(Saved entries)
◆ ◆ ◆ ◆ ◆ ◆ ◆
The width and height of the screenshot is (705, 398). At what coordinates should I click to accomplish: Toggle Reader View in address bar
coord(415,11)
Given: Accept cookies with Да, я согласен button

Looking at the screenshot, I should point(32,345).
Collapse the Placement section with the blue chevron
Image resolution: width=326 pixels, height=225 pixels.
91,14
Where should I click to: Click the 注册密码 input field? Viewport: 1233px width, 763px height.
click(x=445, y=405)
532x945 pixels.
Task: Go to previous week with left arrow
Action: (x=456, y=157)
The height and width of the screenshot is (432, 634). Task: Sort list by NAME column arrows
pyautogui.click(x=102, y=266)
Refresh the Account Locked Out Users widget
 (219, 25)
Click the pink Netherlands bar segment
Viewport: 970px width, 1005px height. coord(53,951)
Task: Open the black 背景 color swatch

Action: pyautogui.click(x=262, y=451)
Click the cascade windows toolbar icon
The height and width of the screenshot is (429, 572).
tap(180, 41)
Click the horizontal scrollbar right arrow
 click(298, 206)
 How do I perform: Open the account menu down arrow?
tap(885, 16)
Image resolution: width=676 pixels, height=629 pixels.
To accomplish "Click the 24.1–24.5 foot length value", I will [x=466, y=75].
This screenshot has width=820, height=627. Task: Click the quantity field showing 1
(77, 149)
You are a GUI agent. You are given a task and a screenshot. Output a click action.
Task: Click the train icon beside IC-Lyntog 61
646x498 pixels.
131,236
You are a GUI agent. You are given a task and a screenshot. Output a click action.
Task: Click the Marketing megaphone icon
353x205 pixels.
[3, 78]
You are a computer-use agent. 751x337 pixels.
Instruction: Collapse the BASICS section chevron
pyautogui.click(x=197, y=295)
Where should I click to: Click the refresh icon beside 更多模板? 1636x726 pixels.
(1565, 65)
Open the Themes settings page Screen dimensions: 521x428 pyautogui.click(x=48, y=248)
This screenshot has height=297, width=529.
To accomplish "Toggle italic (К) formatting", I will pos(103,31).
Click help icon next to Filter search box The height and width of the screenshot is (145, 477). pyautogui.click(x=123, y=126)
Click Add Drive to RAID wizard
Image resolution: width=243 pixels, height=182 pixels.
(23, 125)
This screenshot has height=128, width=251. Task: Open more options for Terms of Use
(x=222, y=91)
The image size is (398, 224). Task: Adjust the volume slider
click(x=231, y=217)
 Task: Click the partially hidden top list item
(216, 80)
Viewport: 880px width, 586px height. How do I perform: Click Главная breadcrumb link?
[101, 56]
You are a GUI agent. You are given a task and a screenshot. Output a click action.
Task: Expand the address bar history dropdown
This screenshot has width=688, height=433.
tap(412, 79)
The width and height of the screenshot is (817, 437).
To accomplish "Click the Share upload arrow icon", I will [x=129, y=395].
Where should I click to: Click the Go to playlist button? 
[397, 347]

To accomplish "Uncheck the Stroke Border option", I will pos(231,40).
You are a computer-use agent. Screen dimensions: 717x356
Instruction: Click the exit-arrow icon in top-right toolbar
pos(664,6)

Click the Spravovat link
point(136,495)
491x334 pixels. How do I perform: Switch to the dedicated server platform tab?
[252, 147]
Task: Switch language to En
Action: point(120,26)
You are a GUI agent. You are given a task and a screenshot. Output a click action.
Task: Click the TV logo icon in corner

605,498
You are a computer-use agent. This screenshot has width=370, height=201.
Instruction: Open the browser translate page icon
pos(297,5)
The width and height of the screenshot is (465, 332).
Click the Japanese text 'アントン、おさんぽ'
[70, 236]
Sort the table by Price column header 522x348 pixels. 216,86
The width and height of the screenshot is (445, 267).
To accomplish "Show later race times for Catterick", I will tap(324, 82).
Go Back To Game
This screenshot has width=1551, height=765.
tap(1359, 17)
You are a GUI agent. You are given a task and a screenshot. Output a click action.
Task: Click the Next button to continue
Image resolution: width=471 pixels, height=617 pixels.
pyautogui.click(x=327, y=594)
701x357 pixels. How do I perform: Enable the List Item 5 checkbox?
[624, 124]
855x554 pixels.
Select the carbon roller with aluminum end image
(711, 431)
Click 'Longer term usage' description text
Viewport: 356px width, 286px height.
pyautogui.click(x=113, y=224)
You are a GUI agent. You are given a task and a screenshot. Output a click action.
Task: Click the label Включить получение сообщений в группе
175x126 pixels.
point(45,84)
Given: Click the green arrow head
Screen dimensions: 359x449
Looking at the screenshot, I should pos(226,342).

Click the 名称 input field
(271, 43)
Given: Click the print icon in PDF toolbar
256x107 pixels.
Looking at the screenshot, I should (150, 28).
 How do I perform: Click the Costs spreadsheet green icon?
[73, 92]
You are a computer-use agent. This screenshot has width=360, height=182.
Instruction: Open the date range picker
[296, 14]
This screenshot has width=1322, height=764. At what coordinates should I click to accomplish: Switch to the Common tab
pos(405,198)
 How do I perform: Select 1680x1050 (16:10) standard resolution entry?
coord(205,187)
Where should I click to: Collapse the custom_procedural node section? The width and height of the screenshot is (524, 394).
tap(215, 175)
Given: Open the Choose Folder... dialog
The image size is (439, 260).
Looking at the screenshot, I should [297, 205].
◆ ◆ ◆ ◆ ◆ ◆ ◆
EXERCISE PROMPT:
Taking the entries above, print exactly the lines starting at the line with "Instruction: Click the" and ending at the line with "The width and height of the screenshot is (465, 332).", both included.

ANSWER BOX:
Instruction: Click the exit-arrow icon in top-right toolbar
pos(664,6)

Click the Spravovat link
point(136,495)
491x334 pixels. How do I perform: Switch to the dedicated server platform tab?
[252, 147]
Task: Switch language to En
Action: point(120,26)
You are a GUI agent. You are given a task and a screenshot. Output a click action.
Task: Click the TV logo icon in corner

605,498
You are a computer-use agent. This screenshot has width=370, height=201.
Instruction: Open the browser translate page icon
pos(297,5)
The width and height of the screenshot is (465, 332).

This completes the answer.